Objective To explore the impact of tumor-associated myeloid cell infiltration signatures on postoperative overall survival (OS) in patients with gastric cancer.
Methods A retrospective analysis was performed on patients who underwent radical gastrectomy at Zhongshan Hospital, Fudan University from January 2005 to December 2019. Patients were randomly divided into a training set (n=167) and an internal validation set (n=168) at a 1:1 ratio. Meanwhile, 147 patients with gastric cancer treated at Zhongshan Hospital (Xiamen), Fudan University during the same period were enrolled as the external validation set (n=147). Immunohistochemistry was used in all patients to evaluate the distribution characteristics of 18 immune markers in three regions of gastric cancer tissues, namely primary tumor (PT), invasive margin (IM), and normal tissue (NT). These markers include 11 myeloid cell markers (CD11b, CD33, CD11c, CD14, CD15, CD16, CD68, CD86, CD163, CD206, and CD66b) and 7 immune checkpoints (CD73, IDO, LAG3, PD-1, SIGLEC9, SIRPA, and TIM3). LASSO regression and Cox proportional hazards model were applied to screen immune markers associated with postoperative OS in gastric cancer patients, and a predictive model for 1-, 3-, and 5-year postoperative OS was established. Data from the internal and external validation set were used for internal and external verification of the predictive model. Receiver operating characteristic (ROC) curves were plotted and the area under the curve (AUC) was calculated to assess the discriminative ability of the model.

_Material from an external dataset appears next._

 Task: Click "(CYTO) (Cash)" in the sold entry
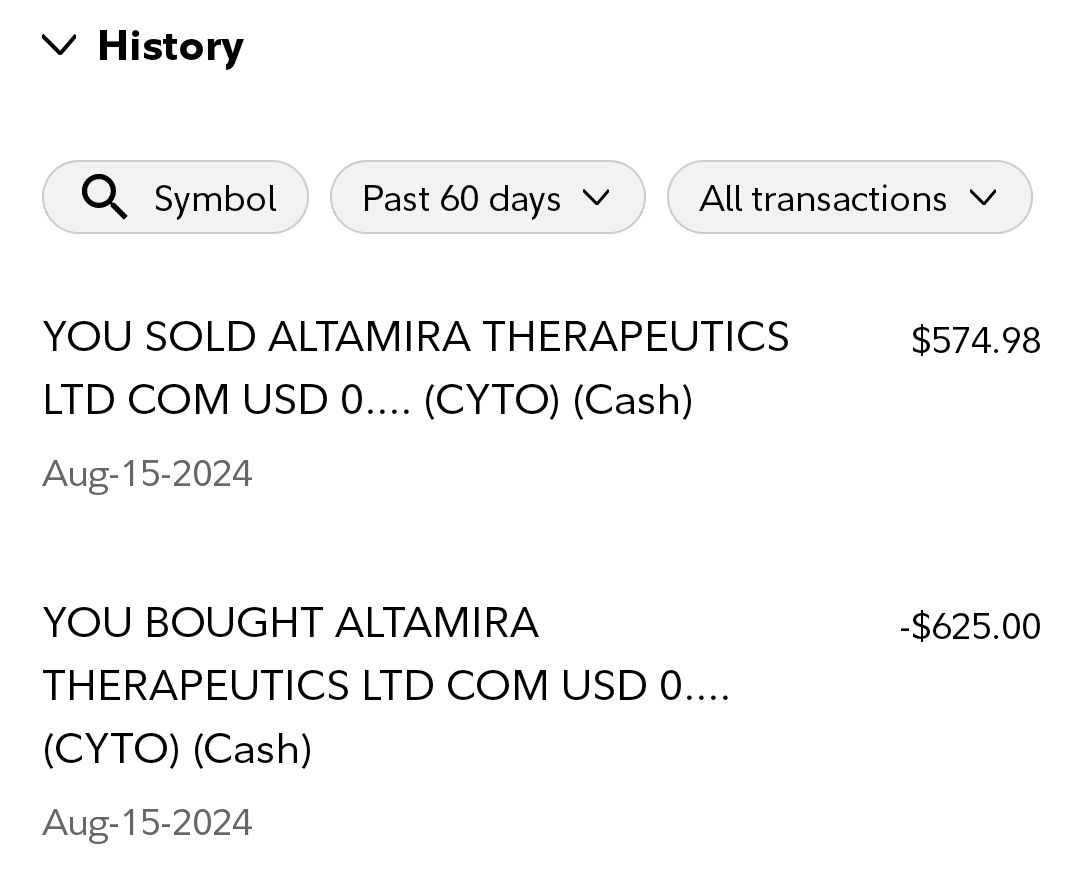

Results In the training set, LASSO regression and Cox proportional hazards model identified 4 immune marker signatures (CD14_PT, CD15_PT, CD206_PT, and SIGLEC9_PT) to construct the predictive model. ROC curve analysis showed that the AUCs of the model for predicting 1-, 3-, and 5-year postoperative OS were 0.74, 0.75, and 0.84, respectively. When the model was applied to the internal and external validation sets, the AUCs for 1-, 3-, and 5-year postoperative OS were 0.74, 0.72, 0.72 (internal validation set) and 0.72, 0.71, 0.74 (external validation set), respectively. Cox multivariate regression analysis showed that the risk score was an independent risk factor for postoperative OS in patients with gastric cancer.
Conclusion The model constructed based on LASSO-Cox regression exhibits good predictive performance and can effectively predict postoperative OS in gastric cancer patients, which may serve as a basis for intensive treatment of high-risk patients after surgery.